If you receive a letter from FTB or the IRS that appears to be suspicious, contact the FTB at 800.852.5711 or the IRS at 800.829.1040 to verify authenticity. Taxpayers may also check the “Letters” webpage at ftb.ca.gov and the “Understanding Your IRS Notice or Letter” webpage at IRS.gov.

Neither FTB nor IRS will send an out-of-the-blue email.

“If you get an email from someone claiming to be from the IRS or FTB, do not click on it and certainly do not respond,” Yee added. “Any info you provide to scammers could be used to steal your identity.”

Taxpayers are urged to report tax scams and identity theft schemes to FTB as soon as possible, preferably online. The IRS offers a list of common scams and encourages taxpayers to forward phishing scam emails to the IRS at

phishing@irs.gov

Sophisticated scammers have also been stealing personal data from tax preparers and businesses. Preparers and business owners who may have been targeted should contact FTB at (916) 845-7088 and select option 1.

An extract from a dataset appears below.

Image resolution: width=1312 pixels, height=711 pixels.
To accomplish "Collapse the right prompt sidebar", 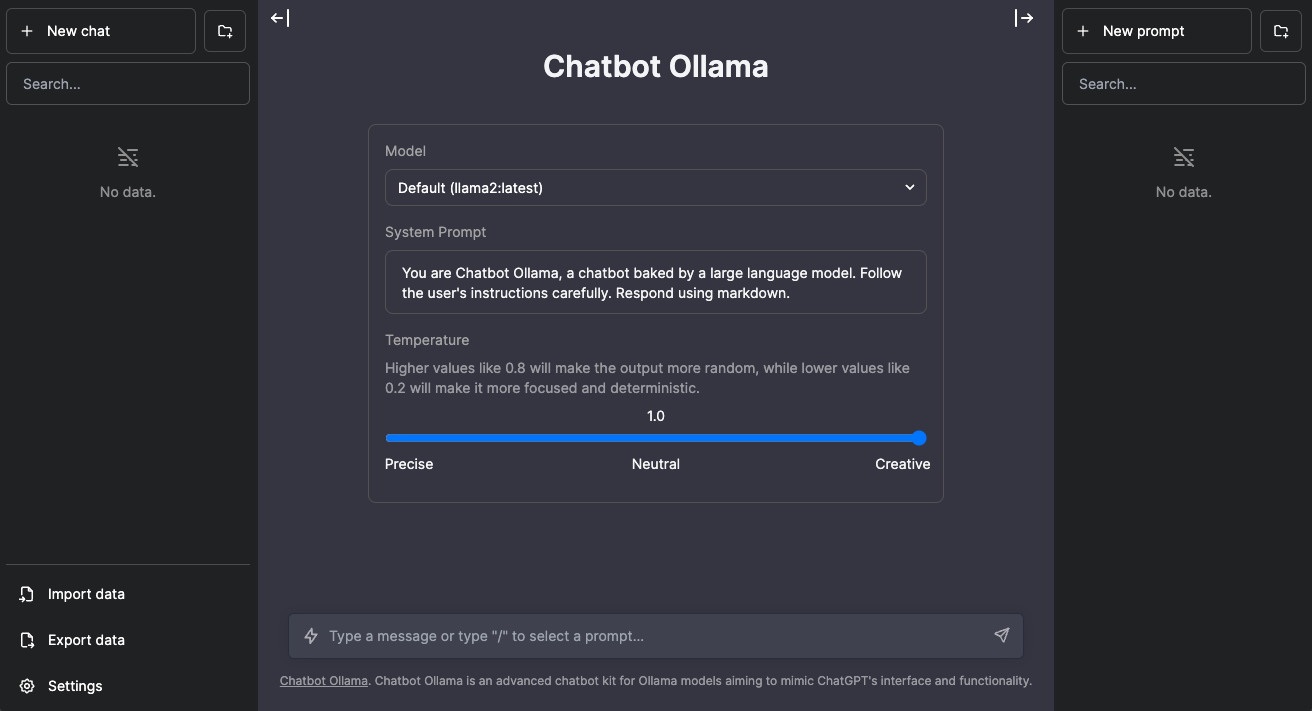I will [1024, 18].
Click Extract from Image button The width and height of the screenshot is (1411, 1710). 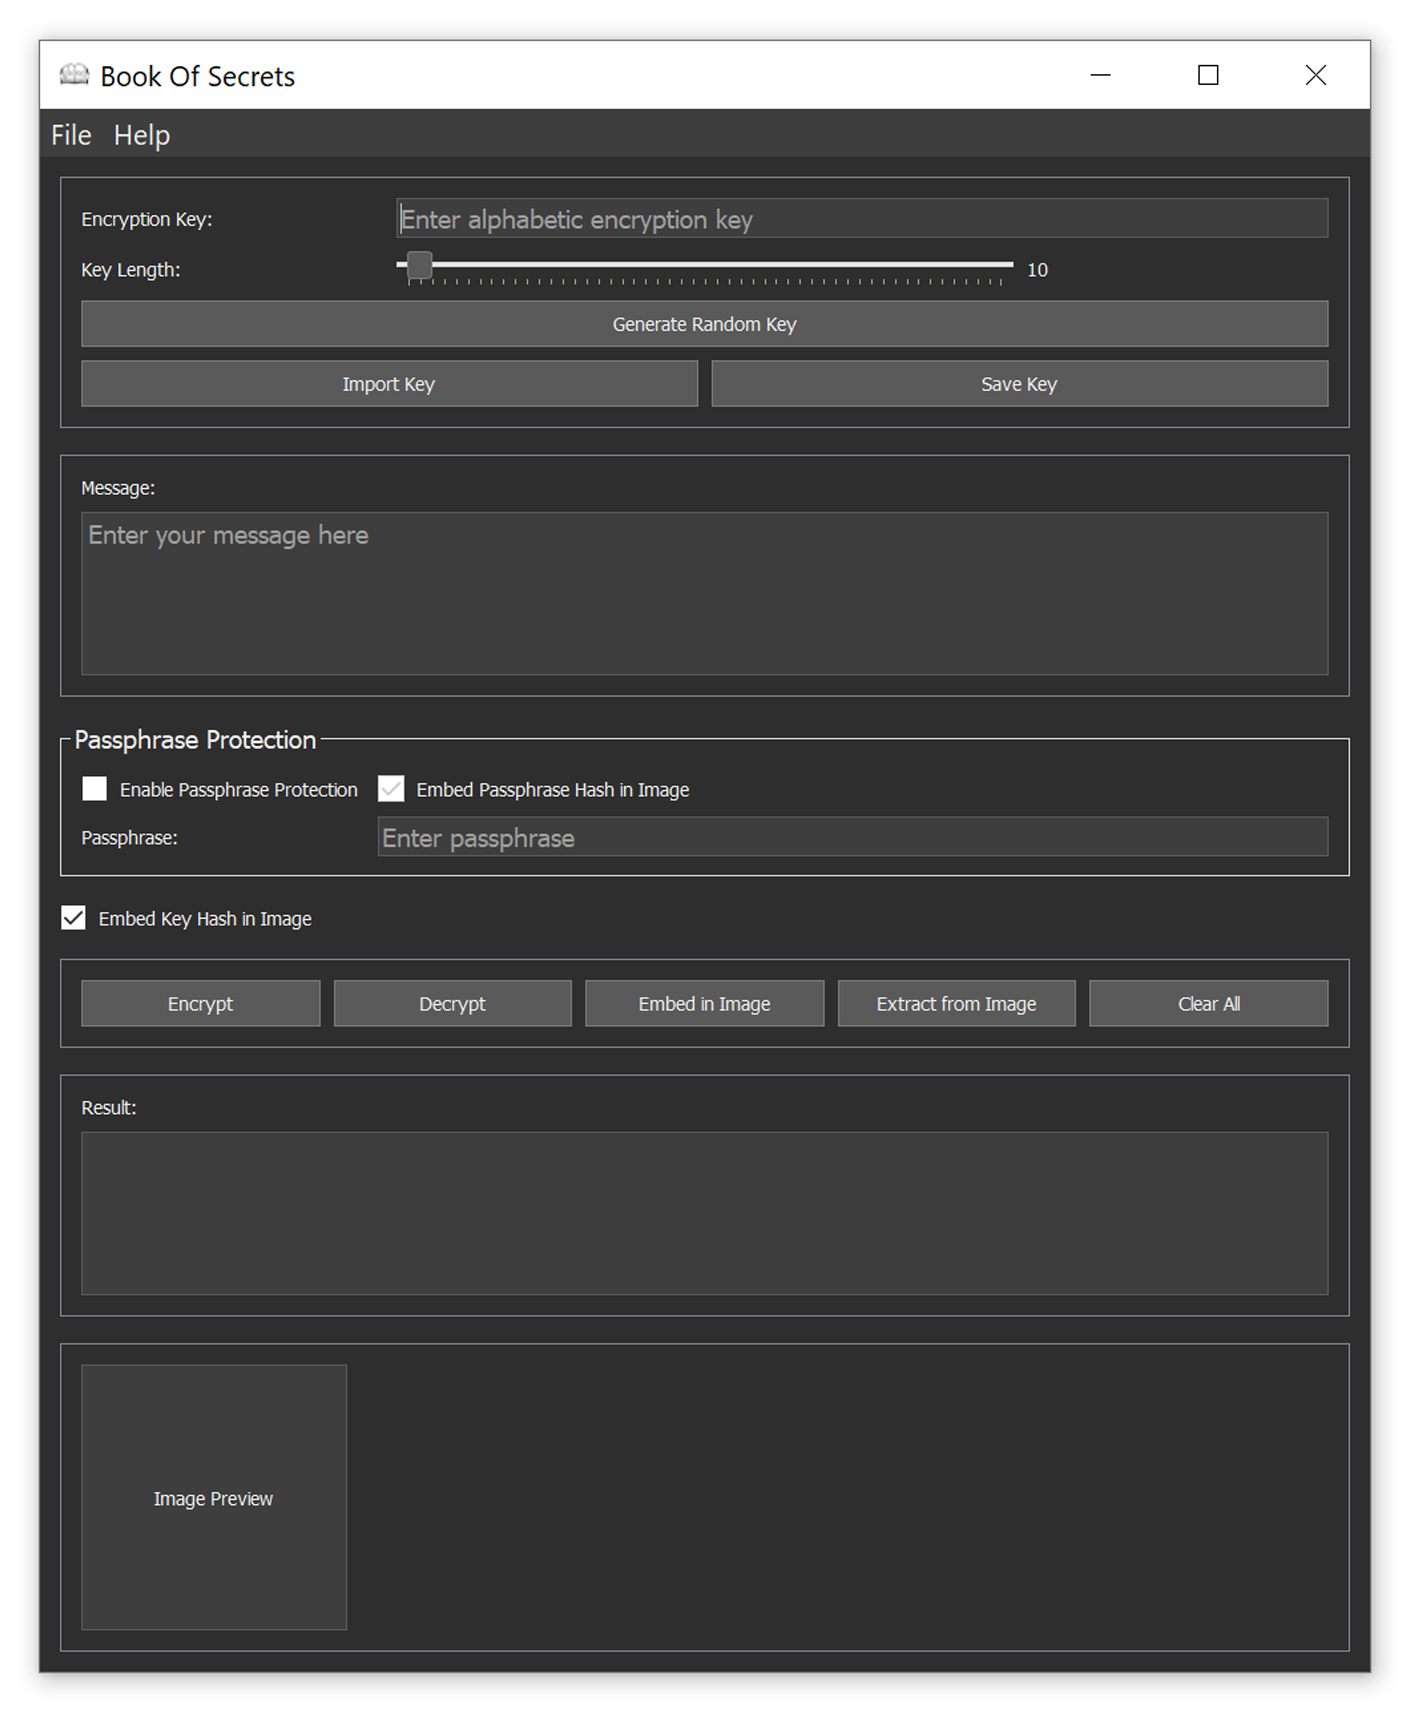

FTB administers two of California’s major tax programs: Personal Income Tax and the Corporation Tax. FTB also administers other non tax programs and delinquent debt collection functions, including delinquent vehicle registration debt collections on behalf of the Department of Motor Vehicles, and court–ordered debt. Annually, FTB’s tax programs collect more than 70 percent of the state’s general fund. For more information on other taxes and fees in California, visit: taxes.ca.gov.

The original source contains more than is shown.